**Excerpted text**
'''

NEW YORK (Reuters Health) -
A move by U.S. health officials to warn the public of an
increased risk of suicidal thoughts among young people
taking antidepressants was actually associated with an
increase in suicide attempts, suggests a new study.
It could be that doctors avoided prescribing those medications after
media reports of the warnings and children and teens with depression
went untreated, researchers suggest in the medical journal BMJ.
“In this case, we think we’re seeing the decreased use of the
medication in kids who had appropriate use of the medications,” said
Stephen Soumerai, the study’s senior author from the Harvard Pilgrim
Health Care Institute in Boston.
Between 2003 and 2004 the U.S. Food and Drug Administration (FDA)
issued warnings that antidepressants were tied to an increased risk
of suicidal thoughts and behaviors in about one percent of children
and teens. The agency required the warning to be printed on
antidepressant drug labels in October 2004.
The warnings were expanded to include young adults in 2007.
About seven percent of Americans have depression, according to the
Centers for Disease Control and Prevention.
Previous studies had found that antidepressant use fell after the
warnings were issued but that use of other treatments for
depression, such as therapy, did not increase. There was also a
decline in the number of people being diagnosed with depression.
To look at how suicidal behavior might have been affected, Soumerai
and his colleagues analyzed data from 11 healthcare organizations
that provide care to about 10 million people in 12 states.

'''

**Task goal**
Return the passage of the article on antidepressant warnings starting at "It could be" and ending at "Institute in Boston.", copied word for word. The material that follows has no connection to the article above.

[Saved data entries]

'''

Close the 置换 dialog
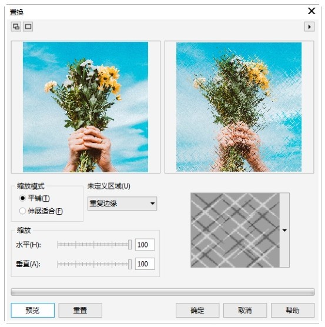The image size is (325, 327). tap(311, 11)
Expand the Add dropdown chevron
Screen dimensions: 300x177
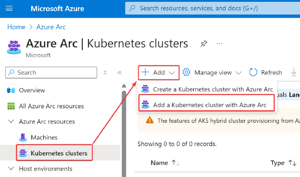(x=172, y=73)
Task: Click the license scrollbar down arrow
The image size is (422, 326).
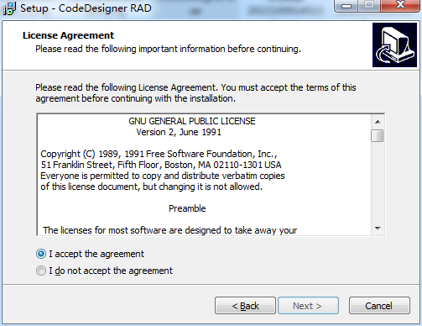Action: [x=378, y=229]
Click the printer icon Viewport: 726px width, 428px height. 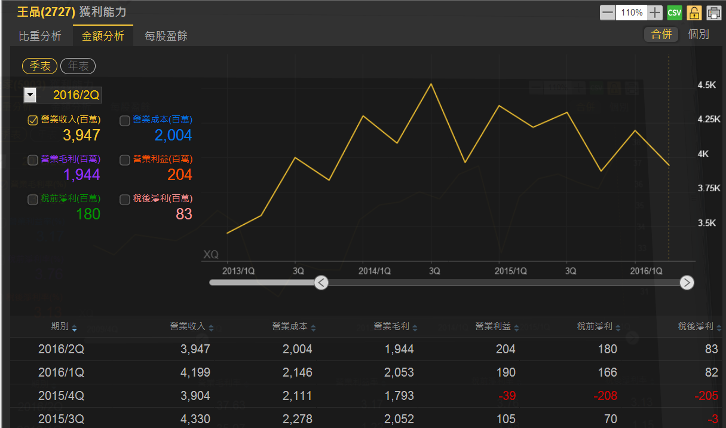coord(713,13)
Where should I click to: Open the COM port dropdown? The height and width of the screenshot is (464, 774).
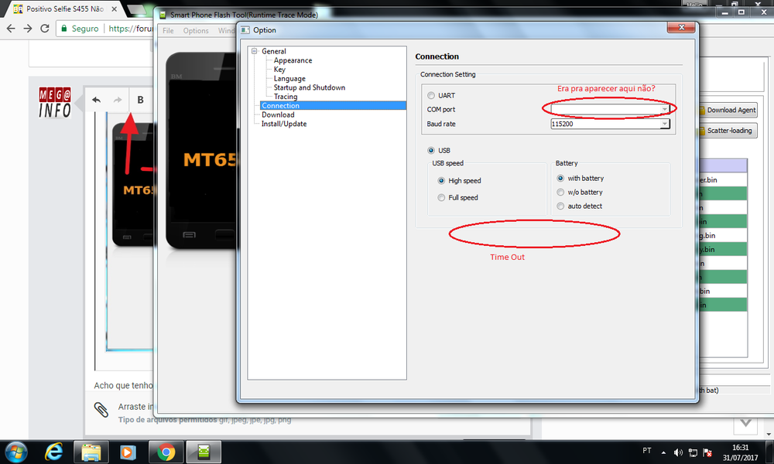(664, 110)
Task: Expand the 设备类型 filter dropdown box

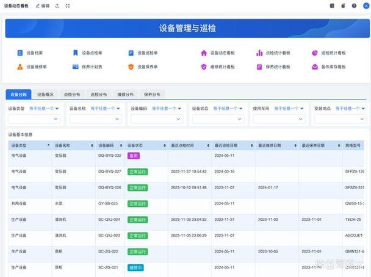Action: point(34,119)
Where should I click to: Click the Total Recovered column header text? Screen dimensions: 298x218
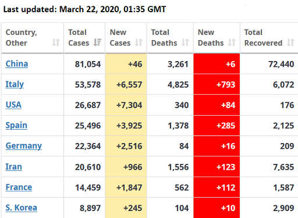263,38
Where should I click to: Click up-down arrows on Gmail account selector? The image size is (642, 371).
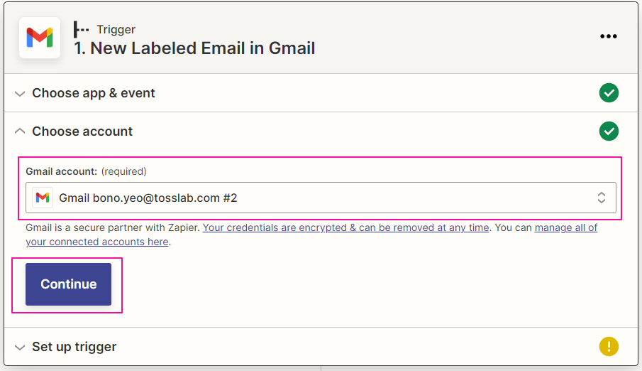point(601,198)
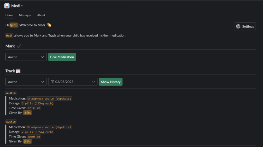Click the gear icon in Settings

pyautogui.click(x=238, y=26)
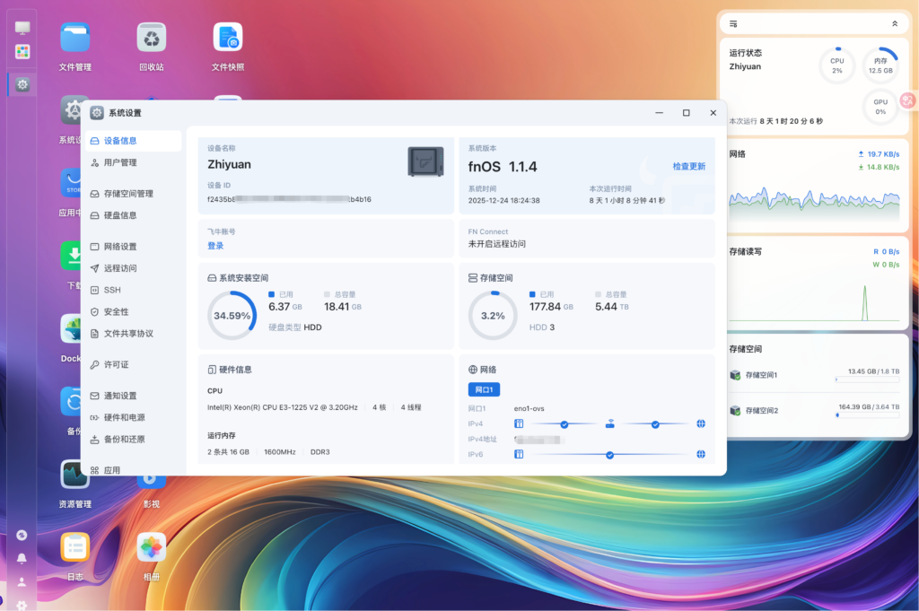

'''

**Output**
It could be that doctors avoided prescribing those medications after
media reports of the warnings and children and teens with depression
went untreated, researchers suggest in the medical journal BMJ.
“In this case, we think we’re seeing the decreased use of the
medication in kids who had appropriate use of the medications,” said
Stephen Soumerai, the study’s senior author from the Harvard Pilgrim
Health Care Institute in Boston.